I need the lines below from the one with "[Suchen] (1457, 71)" down to the one with "[Menü] (1696, 1619)" reproduced exactly, both ends included, and nothing else.
_ _ _ _
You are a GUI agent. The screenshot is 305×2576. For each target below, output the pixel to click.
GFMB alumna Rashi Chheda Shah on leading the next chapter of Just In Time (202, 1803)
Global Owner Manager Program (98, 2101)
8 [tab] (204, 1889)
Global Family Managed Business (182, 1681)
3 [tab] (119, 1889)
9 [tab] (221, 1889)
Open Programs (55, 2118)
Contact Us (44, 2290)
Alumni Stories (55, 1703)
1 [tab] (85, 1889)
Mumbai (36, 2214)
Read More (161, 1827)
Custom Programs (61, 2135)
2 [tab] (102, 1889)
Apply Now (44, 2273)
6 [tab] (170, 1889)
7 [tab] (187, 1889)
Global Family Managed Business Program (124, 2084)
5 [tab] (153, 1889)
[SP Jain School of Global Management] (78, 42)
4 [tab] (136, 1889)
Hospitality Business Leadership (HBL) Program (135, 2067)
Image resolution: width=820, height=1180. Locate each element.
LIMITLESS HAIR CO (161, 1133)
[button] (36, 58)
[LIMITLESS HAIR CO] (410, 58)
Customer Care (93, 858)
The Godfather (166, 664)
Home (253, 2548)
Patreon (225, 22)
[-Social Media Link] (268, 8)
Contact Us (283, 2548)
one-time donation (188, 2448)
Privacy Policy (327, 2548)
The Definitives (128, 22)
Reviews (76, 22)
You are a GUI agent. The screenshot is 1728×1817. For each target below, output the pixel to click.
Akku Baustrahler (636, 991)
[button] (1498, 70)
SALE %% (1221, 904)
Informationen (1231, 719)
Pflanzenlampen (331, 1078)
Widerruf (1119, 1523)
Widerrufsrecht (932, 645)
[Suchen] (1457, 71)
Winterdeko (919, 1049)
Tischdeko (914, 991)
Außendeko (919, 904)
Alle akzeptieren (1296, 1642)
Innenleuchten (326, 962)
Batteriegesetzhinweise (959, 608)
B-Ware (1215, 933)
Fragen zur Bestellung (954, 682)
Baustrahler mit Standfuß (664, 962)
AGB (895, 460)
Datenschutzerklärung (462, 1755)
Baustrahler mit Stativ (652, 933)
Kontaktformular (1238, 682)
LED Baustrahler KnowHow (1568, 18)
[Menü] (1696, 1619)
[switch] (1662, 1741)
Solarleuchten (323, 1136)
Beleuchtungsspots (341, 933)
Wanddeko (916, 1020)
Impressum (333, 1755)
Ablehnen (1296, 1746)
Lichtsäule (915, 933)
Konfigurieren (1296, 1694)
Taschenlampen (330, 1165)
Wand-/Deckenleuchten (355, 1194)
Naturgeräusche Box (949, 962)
_ _ _ _
**Response to the task:**
[Suchen] (1457, 71)
Winterdeko (919, 1049)
Tischdeko (914, 991)
Außendeko (919, 904)
Alle akzeptieren (1296, 1642)
Innenleuchten (326, 962)
Batteriegesetzhinweise (959, 608)
B-Ware (1215, 933)
Fragen zur Bestellung (954, 682)
Baustrahler mit Standfuß (664, 962)
AGB (895, 460)
Datenschutzerklärung (462, 1755)
Baustrahler mit Stativ (652, 933)
Kontaktformular (1238, 682)
LED Baustrahler KnowHow (1568, 18)
[Menü] (1696, 1619)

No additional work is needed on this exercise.